Linux Kernel 7.1-rc2: Structural Analysis of Subsystems

Mapping 63,000+ source files across 16 subsystems — scheduler, memory, filesystems, networking, and beyond

Featured image

Kernel version: Linux 7.1-rc2
Method: Structural analysis of the source tree — directory layout, file/line counts, cross-subsystem header dependencies.

Tree totals: 63,353 source files (36,679 .c, 26,674 .h)


Overview

The Linux kernel source tree is organized as a set of cooperating subsystems. Each lives in its own top-level directory and owns a well-defined responsibility. They interact through stable internal APIs, primarily header files under include/linux/, rather than direct coupling.
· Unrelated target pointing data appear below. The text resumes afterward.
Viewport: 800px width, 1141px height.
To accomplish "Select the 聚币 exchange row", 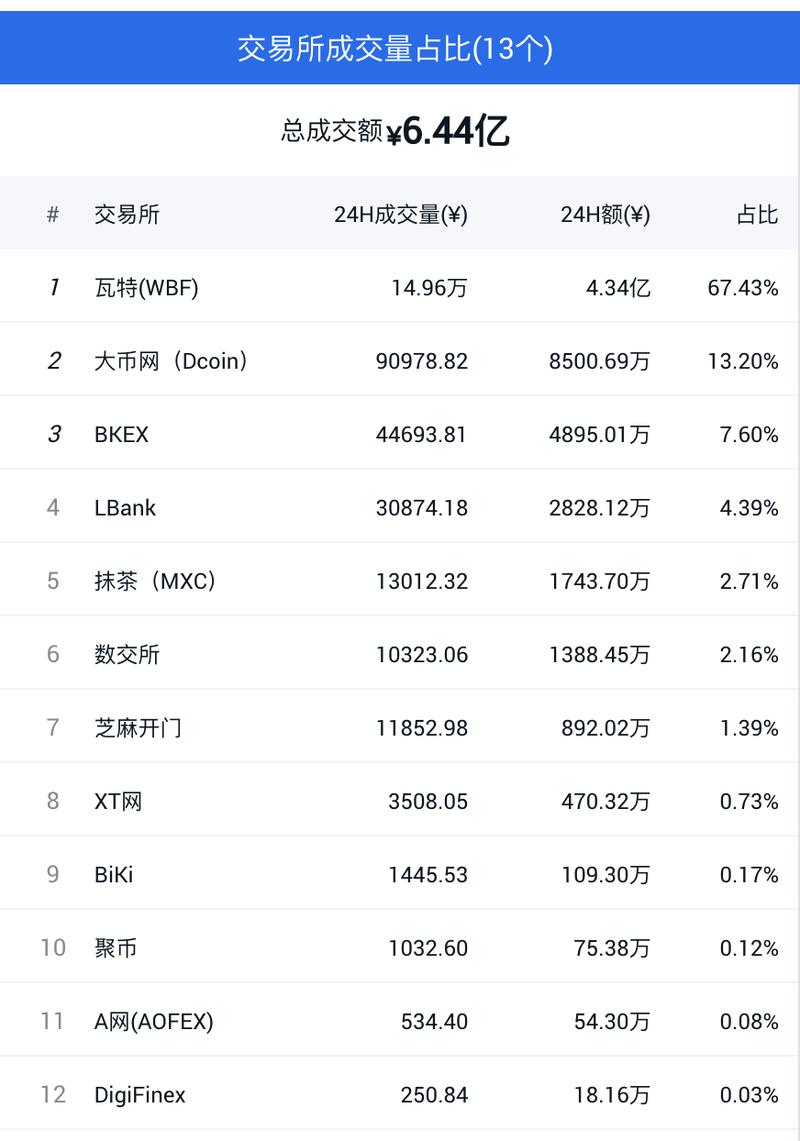I will (115, 948).
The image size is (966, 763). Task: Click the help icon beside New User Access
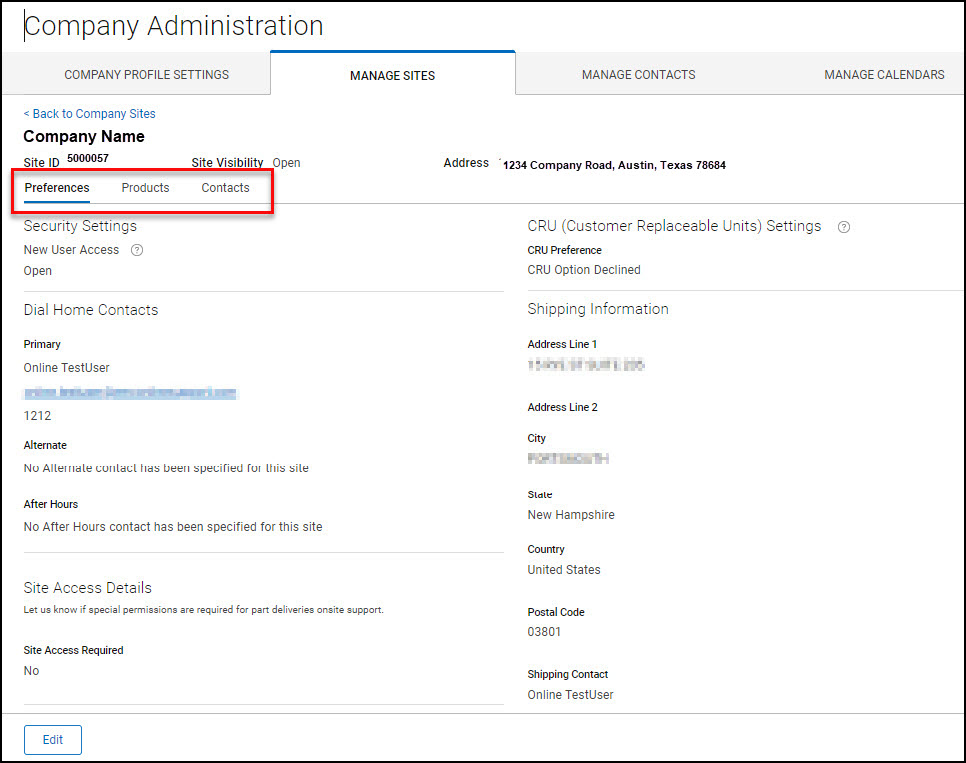[x=137, y=250]
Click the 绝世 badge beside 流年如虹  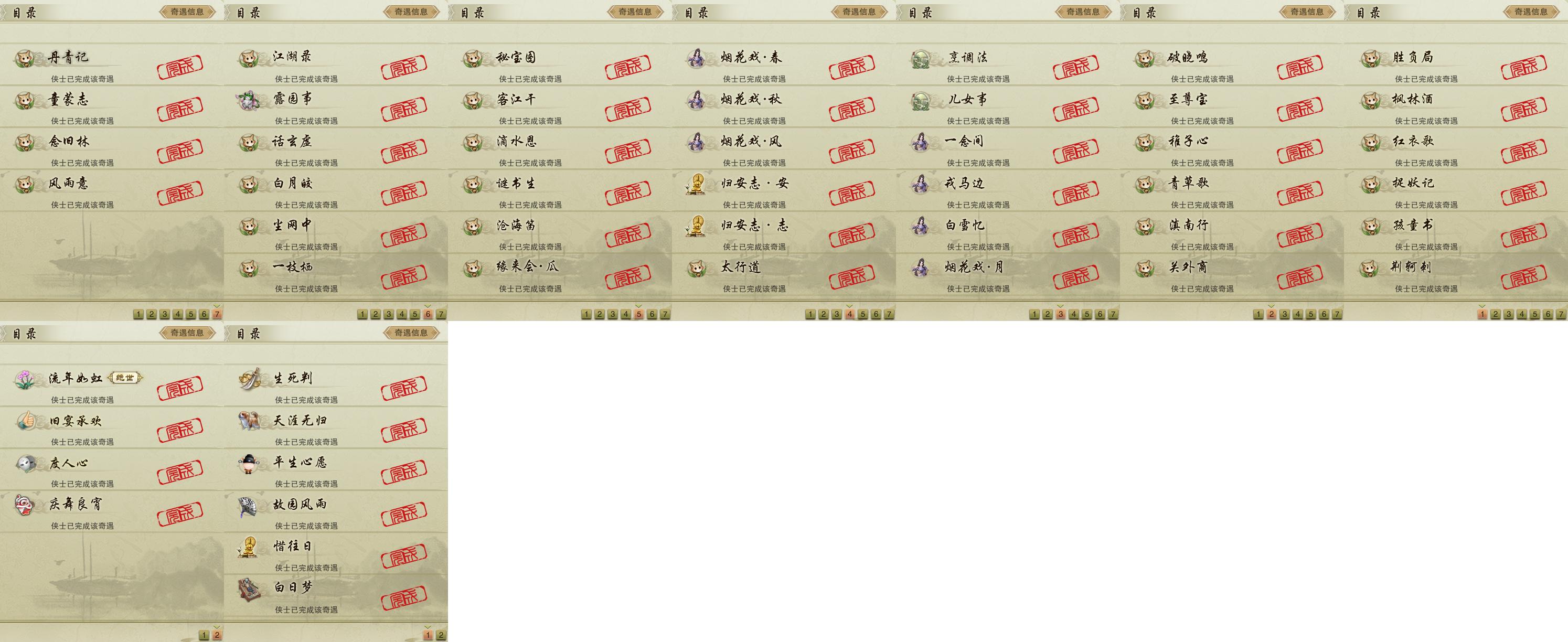[125, 378]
Below is a classification of all major subsystems derived directly from the 7.1-rc2 source tree.


Size by Subsystem

Subsystem Directory .c files Lines of C
Device Drivers drivers/ 22,107 ~17,896,000
Architecture arch/ 4,248 ~1,548,000
Filesystems fs/ 1,482 ~1,456,000
Sound sound/ 1,872 ~1,406,000
Networking net/ 1,475 ~1,233,000
Memory Management mm/ 164 ~210,000
Kernel Core + Scheduler kernel/ 491 ~515,000
Security security/ 167 ~112,000
Block Layer block/ 75 ~67,000
Cryptographic API crypto/ 151 ~67,000
io_uring io_uring/ 43 ~24,000
Virtualization virt/ 11 ~11,000
IPC ipc/ 11 ~9,600

Why the Extremes Are Extreme

Top 3 — why so large

Device Drivers (~17.9M lines) — The kernel must support every piece of hardware ever shipped. GPUs alone account for ~2.5M lines because each vendor (Intel, AMD, Nvidia) ships a programmable compute chip that is essentially its own computer — each needs its own compiler backend, firmware loader, and memory manager. Network drivers cover thousands of distinct NICs across ethernet, Wi-Fi, and virtual. The fundamental problem is a one-driver-per-device model: hardware differences cannot be abstracted away, so the code scales linearly with hardware diversity across decades of production.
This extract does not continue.